W czwartek (tj. 13.01 br.) ekipa zakończyła płytowanie naszego domku Dokończyli też "kosmetykę", która im została (jakieś listwy na stryszku) i posprzątali po sobie.
Zakończyli też (dzięki łaskawości pogody) podsufitkę dachową Była więc podstawa do rozliczenia się. Zatrzymaliśmy niewielką kwotę do dopłaty na wiosnę (bo niestety balkony na zewnątrz źle obrobili blachą, co skutkuje tym, że woda się gdzieś dostaje i naciągają wilgocią). Do poprawki zostanie im też (jeśli chodzi o ocieplenie) obudowa 1 rury w garażu. Mała sprawa, ale jest za duża wilgoć teraz, żeby to dokończyć.

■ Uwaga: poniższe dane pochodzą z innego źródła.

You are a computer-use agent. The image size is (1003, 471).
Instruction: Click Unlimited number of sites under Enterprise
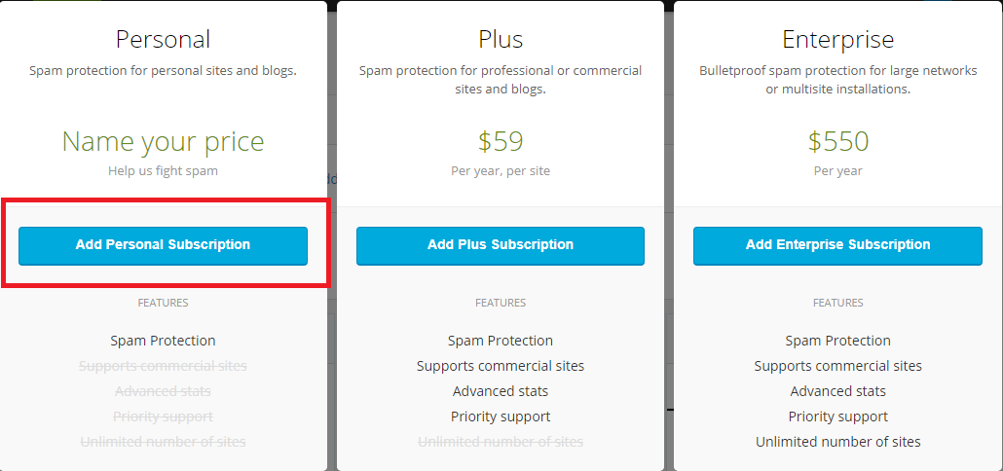[837, 442]
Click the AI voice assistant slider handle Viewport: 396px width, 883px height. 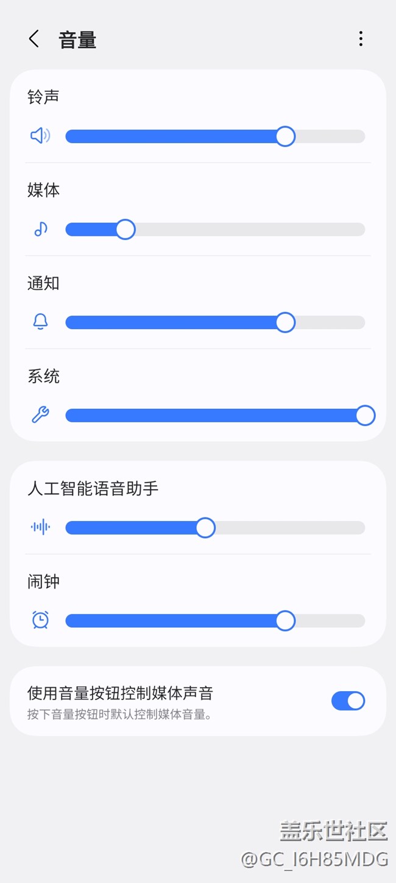click(x=205, y=528)
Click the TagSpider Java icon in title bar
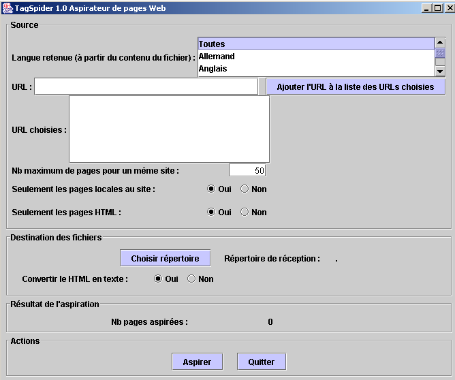Image resolution: width=455 pixels, height=380 pixels. coord(7,8)

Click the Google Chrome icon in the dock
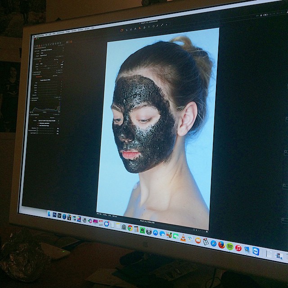pyautogui.click(x=131, y=227)
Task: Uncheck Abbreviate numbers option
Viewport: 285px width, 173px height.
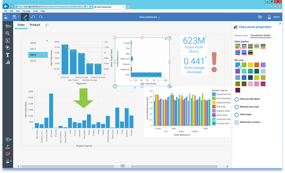Action: pyautogui.click(x=237, y=122)

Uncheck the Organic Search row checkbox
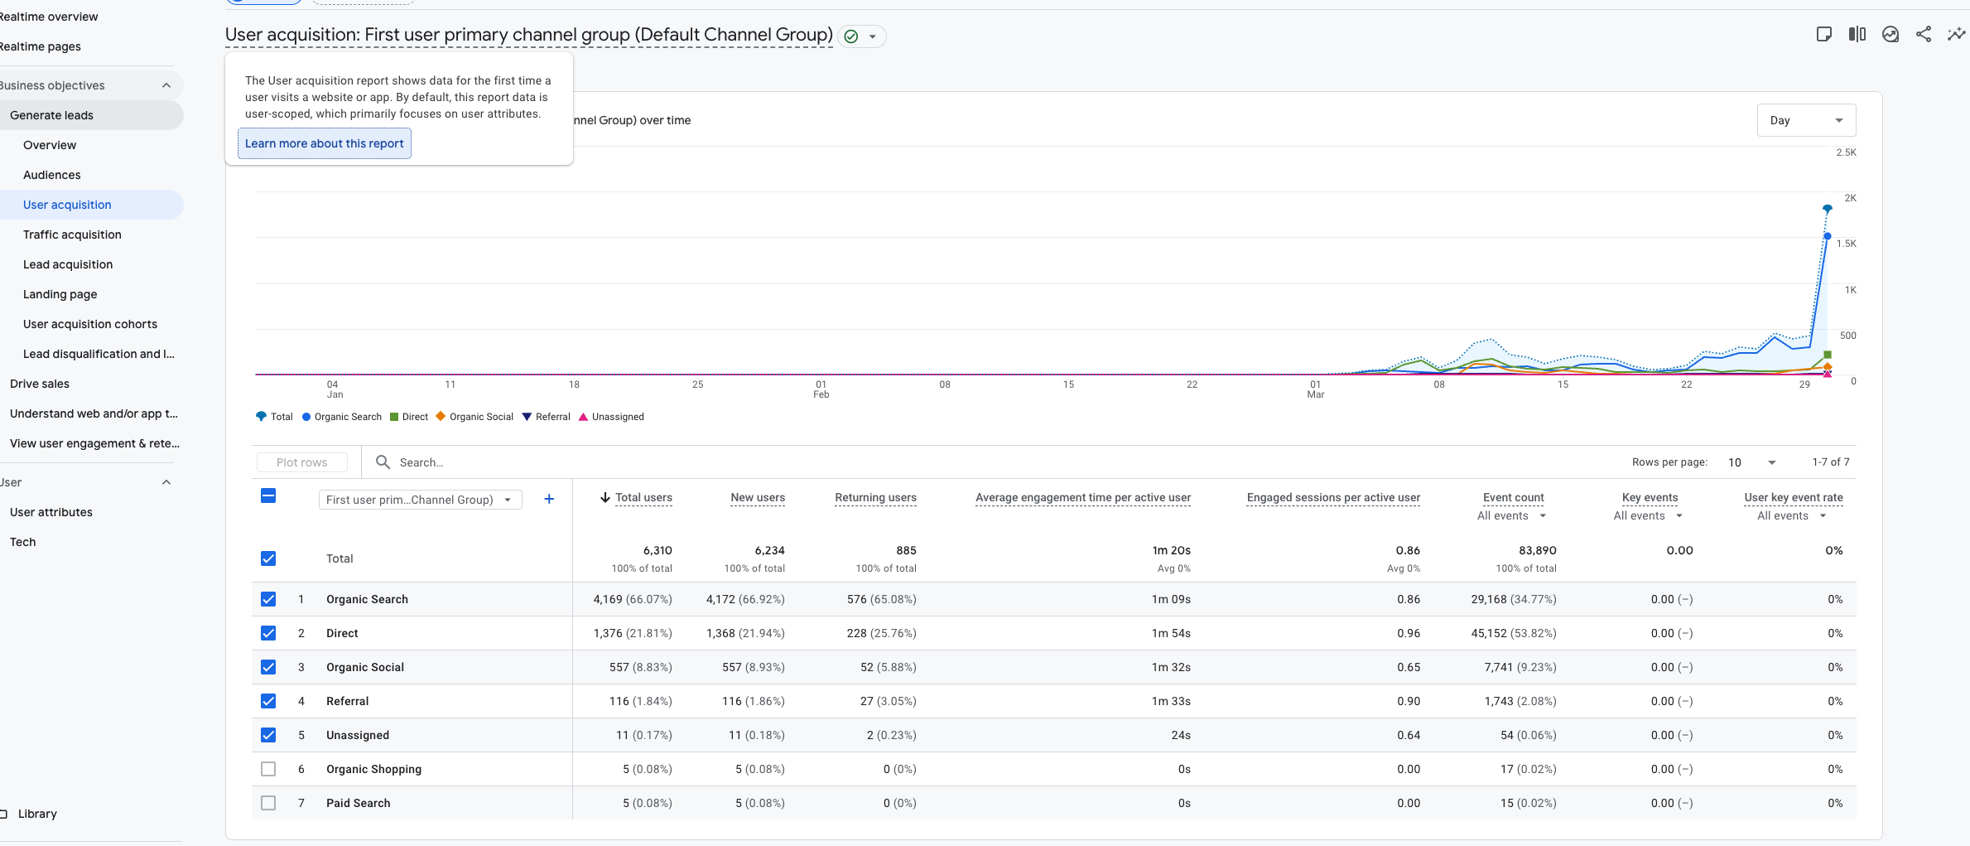click(x=268, y=599)
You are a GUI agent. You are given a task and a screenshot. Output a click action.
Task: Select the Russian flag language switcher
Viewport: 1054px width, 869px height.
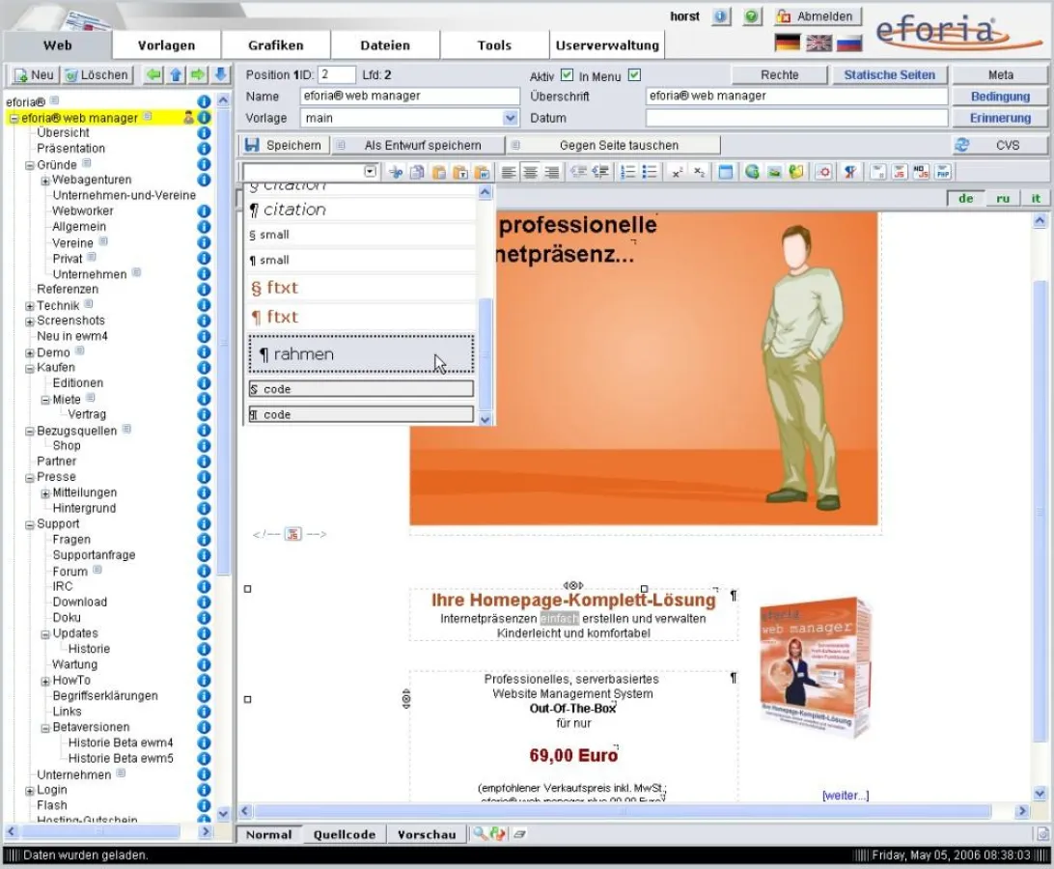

Pomijając powyższe można powiedzieć, że ocieplenie zewnętrzne i wewnętrzne zostało zakończone! W obu domach zajęło im to prawie... 4,5 miesiąca!!! Ale ważne, że kolejny etap w naszych zmaganiach budowlanych został zamknięty
Jeśli chodzi o ocieplenia, chcemy, żeby na wiosnę w pierwszej kolejności skończyli etap obróbki płyt K-G (przycieranie, szpachlowanie, szlifowanie i in. niezbędne prace z tym związane). To pozwoli nam rozpocząć wykańczanie, bo najbrudniejsza robota będzie ukończona. W drugiej kolejności (po rozplantowaniu ziemi) zajmą się strukturą/ tynkiem zewnętrznym. Wg. mnie będzie to dopiero czerwiec/ lipiec 2011 r.